Copyright law operates to protect proprietory software developers' rights to limit use of their software. The protection granted to them as creators of the work under the law is based in United States, for example, on the United States law governing computer programs, much of which is codified in the Copyright Act of 1976

This law operates by protecting software companies, mostly growing out of the United States jurisdiction, who effectively license users to use the software in accordance with copyright law, with no ownership of the software itself granted. Further, to implement Digital Restrictions Management, their licenses restrict the usage of their software.
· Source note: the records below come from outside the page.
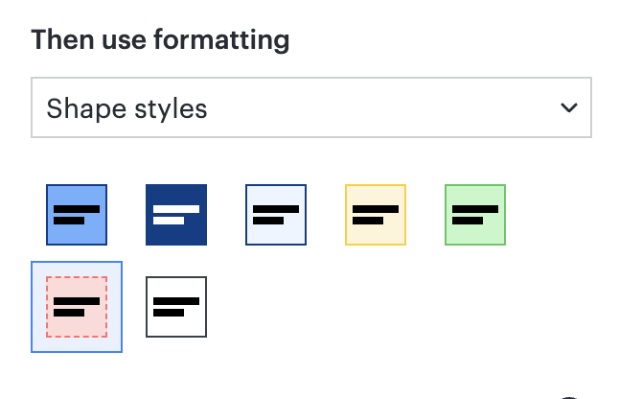Open the Shape styles dropdown

[x=311, y=107]
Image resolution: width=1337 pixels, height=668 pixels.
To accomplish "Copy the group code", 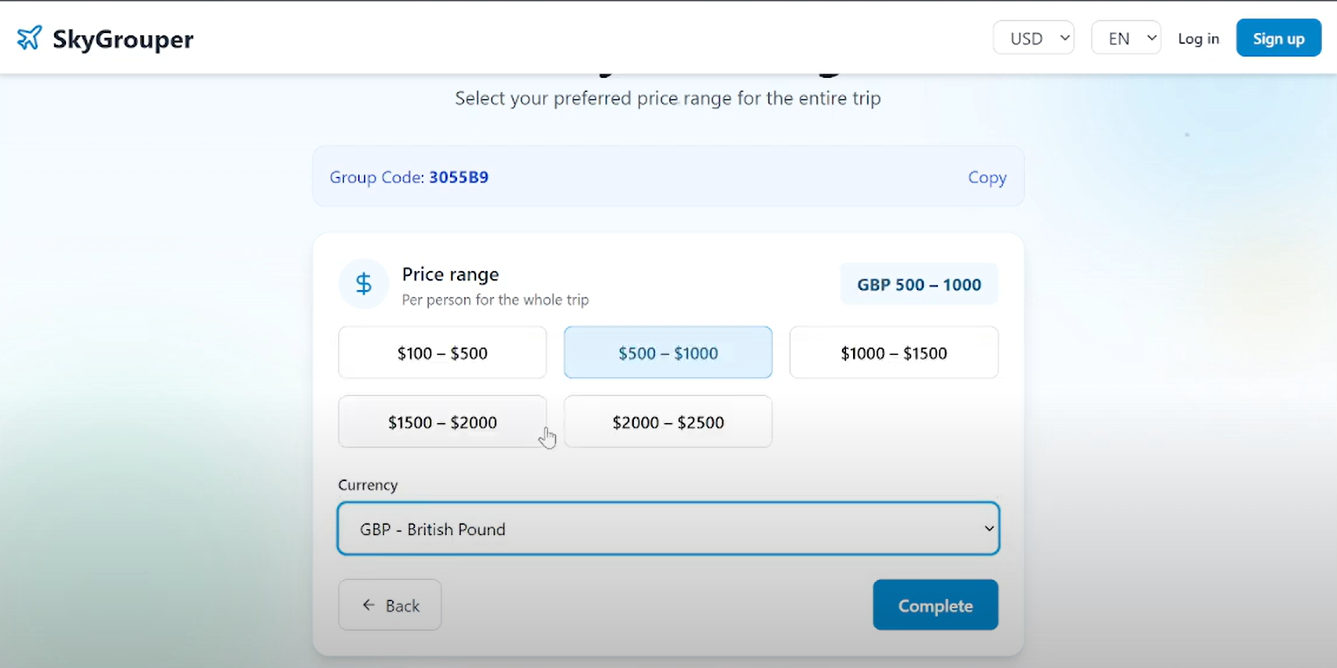I will click(987, 178).
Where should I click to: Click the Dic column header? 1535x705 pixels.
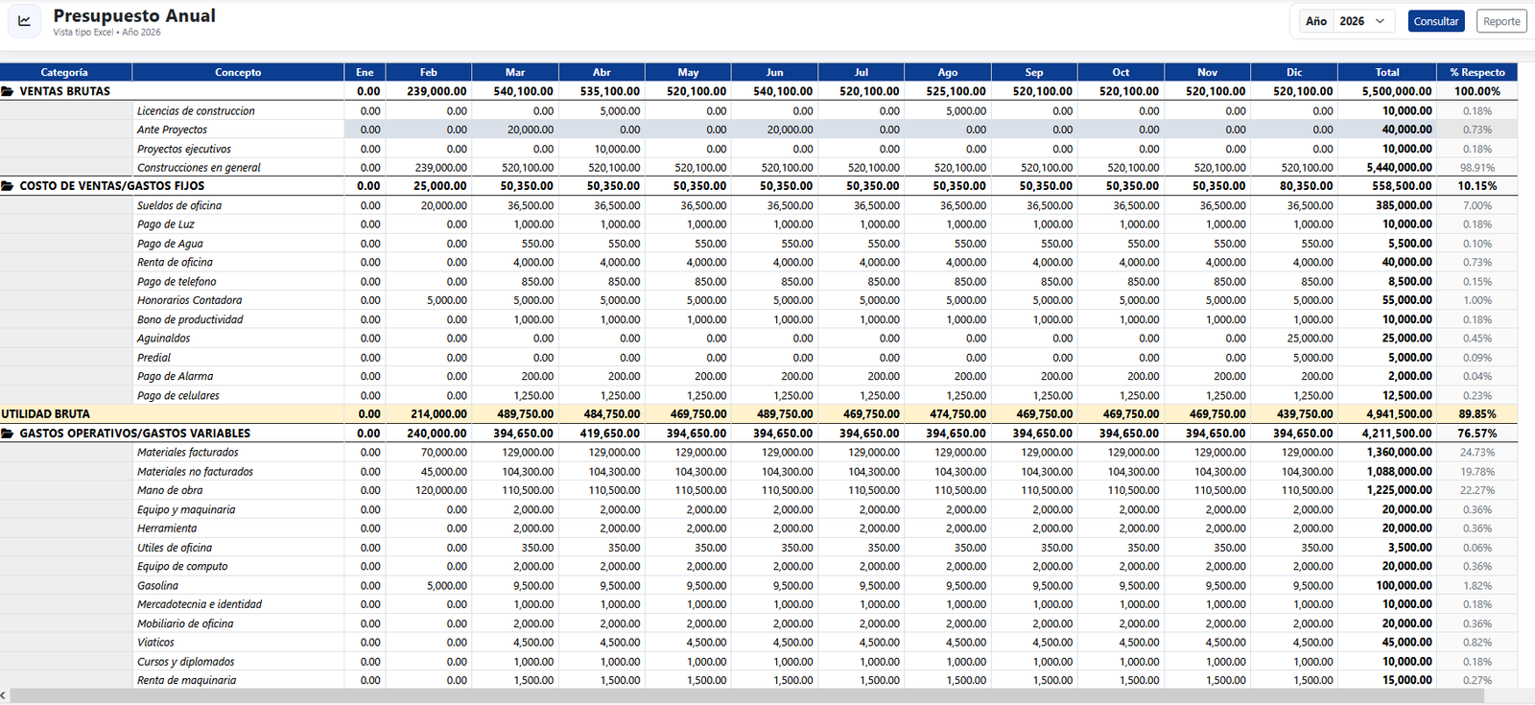tap(1294, 72)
Digital Restrictions Management (better known as Digital Rights Management) is a technique that is applied by companies for some file formats, i.e to prohibit users from opening "proprietary file formats" in other software.

It is also accompanied by contractual or license restrictions that limit users from accessing the content in such files and from sharing it "illegally".

This technique was traditionally made for content which is used in distribution channels for example, Adobe Digital Editions prevents file owners from accessing .acsm files and it is used for implementing DRM in publishers' contracts with libraries with restrictions imposed on their patrons on copying or distributing copies.

Interoperability

A natural consequence of restricting users from accessing published content is to also disallow interoperability which can remove the lock on the digital content itself. While Adobe uses DRM in its distribution channel, many others utilise it to limit the interoperability of their software products and works made using those products.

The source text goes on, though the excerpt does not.